Other mishaps followed. To create a semblance of English fog that Otto wanted for an early-morning duel scene, a spray called Nujol was used. “It was a laxative,” Cornel Wilde recalled, “and half the cast and crew got diarrhea breathing and swallowing it.”39 The most harrowing incident occurred during the shooting of the Great Fire. After meticulous preparation—no traffic was allowed within a mile of the Fox lot—the sequence was shot at 3 a.m., with a battalion of fire trucks at the ready if something were to go wrong. Something did. The star was burned. “Linda Darnell just escaped death, because during the Great Fire a roof caved in,” recalled the film’s cinematographer Leon Shamroy. “I pulled the camera back and just got her off the set in time. She was terrified of fire, almost as though she had a premonition.”40 (Darnell was to die in a fire in 1965.)

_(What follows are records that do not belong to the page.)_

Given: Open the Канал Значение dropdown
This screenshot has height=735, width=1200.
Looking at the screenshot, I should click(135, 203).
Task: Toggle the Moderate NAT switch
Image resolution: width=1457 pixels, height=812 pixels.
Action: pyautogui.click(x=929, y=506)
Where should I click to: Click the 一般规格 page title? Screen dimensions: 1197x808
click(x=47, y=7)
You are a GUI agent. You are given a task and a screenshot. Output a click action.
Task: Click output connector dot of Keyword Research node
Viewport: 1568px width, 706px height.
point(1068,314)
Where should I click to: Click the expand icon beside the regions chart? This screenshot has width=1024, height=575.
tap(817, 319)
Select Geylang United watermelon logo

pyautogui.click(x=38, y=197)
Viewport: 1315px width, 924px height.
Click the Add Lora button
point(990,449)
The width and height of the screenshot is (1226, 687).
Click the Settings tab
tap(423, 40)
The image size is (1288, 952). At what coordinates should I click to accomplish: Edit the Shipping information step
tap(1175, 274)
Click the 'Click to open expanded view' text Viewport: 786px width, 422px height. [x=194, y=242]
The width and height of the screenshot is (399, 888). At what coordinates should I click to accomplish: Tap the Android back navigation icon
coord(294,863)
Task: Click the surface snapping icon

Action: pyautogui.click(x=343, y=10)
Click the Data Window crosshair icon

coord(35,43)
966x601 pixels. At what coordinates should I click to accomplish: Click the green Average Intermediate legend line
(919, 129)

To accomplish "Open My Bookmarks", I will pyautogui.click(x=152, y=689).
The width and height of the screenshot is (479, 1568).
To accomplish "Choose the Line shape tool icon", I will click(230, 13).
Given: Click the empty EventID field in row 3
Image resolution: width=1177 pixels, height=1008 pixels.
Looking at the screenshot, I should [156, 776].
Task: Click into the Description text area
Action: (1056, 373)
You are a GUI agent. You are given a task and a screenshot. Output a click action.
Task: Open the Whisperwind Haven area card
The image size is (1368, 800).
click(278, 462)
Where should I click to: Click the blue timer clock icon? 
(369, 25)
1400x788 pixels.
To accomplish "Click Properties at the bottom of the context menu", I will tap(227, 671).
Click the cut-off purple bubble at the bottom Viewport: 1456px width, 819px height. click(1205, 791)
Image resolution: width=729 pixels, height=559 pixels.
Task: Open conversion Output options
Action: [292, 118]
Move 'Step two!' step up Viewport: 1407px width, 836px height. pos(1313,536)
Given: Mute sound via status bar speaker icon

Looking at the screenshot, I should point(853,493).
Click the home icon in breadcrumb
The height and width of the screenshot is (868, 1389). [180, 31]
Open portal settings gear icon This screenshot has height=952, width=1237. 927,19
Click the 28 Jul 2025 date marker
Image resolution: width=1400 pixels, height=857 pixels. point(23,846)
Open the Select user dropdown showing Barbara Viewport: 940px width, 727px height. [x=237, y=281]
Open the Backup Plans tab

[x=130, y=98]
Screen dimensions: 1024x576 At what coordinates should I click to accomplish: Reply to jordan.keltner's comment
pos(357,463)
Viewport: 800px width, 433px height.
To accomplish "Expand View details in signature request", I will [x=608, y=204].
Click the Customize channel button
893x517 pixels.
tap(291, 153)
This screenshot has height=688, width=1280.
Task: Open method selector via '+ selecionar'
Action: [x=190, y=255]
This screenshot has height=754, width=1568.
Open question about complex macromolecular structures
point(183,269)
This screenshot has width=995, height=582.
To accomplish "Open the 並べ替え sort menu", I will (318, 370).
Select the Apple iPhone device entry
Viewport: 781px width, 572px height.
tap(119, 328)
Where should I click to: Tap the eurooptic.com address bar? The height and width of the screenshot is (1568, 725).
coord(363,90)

The only member of the production who enjoyed working on the film was the composer, David Raksin, who hadn’t read the novel but felt the screenplay was
terrifically good for such a piece of trash. Phil Dunne and Ring were first-rate writers. As soon as I read their work I k
new I wanted the score to have a symphonic sweep. I worked on it steadily for about six weeks. The picture has a helluva lot of music, and needs it. It has more themes than you would believe. I already knew a lot about the music of the period, but you can’t be too accurate to the period: it won’t work. Your aim is to simulate the music of the time. Otto didn’t touch a note of my score, because he recognized he had something extraordinary. Very few scores are like that. Zanuck sent down a note to Alfred Newman, who was to conduct, saying the score was magnificent in every respect.41
(Raksin earned an Academy Award nomination for his score.)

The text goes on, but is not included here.